No, I don't expect glitching at the rated sample rate. I didn't watch the second video at that time and attributed the glitches just to the software not being up to the job. The OpenHantek software on the other hand shows clearly that at 48MS/s the USB streaming to Adrian's computer is unreliable. Getting stable software triggering when there are missing chunks in the stream is impossible, of course. I don't think the glitch issue is due to the ADC being overclocked (which is still very much possible), but on the digital side (e.g. firmware, relying on specific USB host chip timing or bad USB signal integrity causing lost frames)

logic analyzers based on same cypress chip are rock solid at 24MHz. According to Cypress bulk streaming transfers are reliable to at least 39 MB/s. I havent heard of a single case of someone having trouble above 10MHz. OpenHantek6022 outright disables 48MHz, but 30 and 24 should work fine.

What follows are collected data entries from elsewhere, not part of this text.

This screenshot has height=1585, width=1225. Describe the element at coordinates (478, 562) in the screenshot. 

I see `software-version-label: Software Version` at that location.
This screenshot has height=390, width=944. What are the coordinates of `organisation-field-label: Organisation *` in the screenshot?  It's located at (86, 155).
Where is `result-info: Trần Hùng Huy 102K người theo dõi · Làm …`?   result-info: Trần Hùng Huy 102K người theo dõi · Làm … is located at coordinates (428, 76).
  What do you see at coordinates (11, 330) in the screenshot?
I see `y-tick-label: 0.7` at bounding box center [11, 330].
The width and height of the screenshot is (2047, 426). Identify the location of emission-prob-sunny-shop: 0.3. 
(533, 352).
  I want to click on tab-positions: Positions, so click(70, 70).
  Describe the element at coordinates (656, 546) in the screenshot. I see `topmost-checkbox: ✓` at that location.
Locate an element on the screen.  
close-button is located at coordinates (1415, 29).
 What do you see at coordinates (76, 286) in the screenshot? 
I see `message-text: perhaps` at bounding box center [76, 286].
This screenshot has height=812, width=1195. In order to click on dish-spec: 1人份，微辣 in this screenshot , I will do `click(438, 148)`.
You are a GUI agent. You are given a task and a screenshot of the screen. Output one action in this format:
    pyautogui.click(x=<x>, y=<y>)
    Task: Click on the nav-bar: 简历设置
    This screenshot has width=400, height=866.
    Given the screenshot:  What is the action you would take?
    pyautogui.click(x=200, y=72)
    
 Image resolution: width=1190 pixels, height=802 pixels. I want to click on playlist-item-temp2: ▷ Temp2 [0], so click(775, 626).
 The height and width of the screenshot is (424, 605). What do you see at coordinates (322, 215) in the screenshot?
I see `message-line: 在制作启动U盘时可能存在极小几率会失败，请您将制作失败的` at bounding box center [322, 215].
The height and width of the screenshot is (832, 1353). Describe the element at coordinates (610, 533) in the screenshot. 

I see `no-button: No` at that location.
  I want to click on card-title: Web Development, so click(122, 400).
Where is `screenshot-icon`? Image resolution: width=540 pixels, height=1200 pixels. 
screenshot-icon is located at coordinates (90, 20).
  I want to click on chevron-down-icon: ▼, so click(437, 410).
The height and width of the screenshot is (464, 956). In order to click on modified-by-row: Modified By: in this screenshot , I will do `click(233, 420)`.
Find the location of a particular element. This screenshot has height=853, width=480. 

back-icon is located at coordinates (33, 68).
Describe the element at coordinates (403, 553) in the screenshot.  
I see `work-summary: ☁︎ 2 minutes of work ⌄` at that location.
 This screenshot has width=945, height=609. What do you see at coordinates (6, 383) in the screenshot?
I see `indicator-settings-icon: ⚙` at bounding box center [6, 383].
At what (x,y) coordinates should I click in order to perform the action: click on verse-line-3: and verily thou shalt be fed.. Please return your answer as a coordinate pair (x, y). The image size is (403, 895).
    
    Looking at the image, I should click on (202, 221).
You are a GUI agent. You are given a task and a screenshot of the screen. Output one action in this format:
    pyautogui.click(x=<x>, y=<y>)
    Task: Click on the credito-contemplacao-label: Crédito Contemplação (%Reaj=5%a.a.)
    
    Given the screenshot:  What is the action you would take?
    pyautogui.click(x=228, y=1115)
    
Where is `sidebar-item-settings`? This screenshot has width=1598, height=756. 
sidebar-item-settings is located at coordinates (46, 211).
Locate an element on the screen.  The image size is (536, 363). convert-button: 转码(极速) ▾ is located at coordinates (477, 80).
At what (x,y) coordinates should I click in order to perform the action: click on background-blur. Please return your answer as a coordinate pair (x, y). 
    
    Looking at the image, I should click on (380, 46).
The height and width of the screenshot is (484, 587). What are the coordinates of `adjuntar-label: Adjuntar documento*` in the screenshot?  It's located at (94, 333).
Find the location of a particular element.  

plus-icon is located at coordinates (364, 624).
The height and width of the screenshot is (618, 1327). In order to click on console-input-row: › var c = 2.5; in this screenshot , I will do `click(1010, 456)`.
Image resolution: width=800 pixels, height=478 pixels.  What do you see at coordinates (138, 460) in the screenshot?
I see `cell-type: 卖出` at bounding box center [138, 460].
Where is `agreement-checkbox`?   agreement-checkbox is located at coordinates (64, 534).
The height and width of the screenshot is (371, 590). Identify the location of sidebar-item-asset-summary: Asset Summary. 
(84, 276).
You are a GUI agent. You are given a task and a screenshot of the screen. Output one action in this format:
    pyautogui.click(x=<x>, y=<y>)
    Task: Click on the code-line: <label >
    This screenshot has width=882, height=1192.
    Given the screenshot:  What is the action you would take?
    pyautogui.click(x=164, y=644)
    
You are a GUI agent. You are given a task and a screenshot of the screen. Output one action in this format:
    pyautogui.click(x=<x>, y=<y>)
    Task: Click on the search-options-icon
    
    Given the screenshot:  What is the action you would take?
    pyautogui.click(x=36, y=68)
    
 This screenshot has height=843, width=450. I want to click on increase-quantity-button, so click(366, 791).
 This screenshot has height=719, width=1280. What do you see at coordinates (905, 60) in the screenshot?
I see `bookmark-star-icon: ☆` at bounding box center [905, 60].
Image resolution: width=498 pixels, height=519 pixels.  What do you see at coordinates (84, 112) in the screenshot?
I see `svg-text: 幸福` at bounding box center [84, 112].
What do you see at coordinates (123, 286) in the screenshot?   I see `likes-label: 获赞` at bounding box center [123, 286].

Apparently https://www.eevblog.com/forum/testgear/hantek … ope-review-ish/ is using proper 40MHz AD9288, $7 from legitimate sourced in bulk, and four $2.5 AD8065 opams. Half the BOM right here unless someone employed creative parts substitution. https://sigrok.org/wiki/Hantek_6022BL documents using a fly by night ADC clone by MXTronix MXT2088
frontend of this thing https://github.com/Ho-Ro/Hantek6022API/tree/main/hardware

Over at eevblog user Rick Law actually bothered to test it https://www.eevblog.com/forum/testgear/hantek … 2007/#msg232007
other than noise and obvious limitations it worked fine for him. In my YT comment I was guessing 150ns rise time signals being the limit, looks like I was pretty close.

megathread https://www.eevblog.com/forum/testgear/hantek … -20mhz-usb-dso/

Seems Adrian has bad unit or USB issues.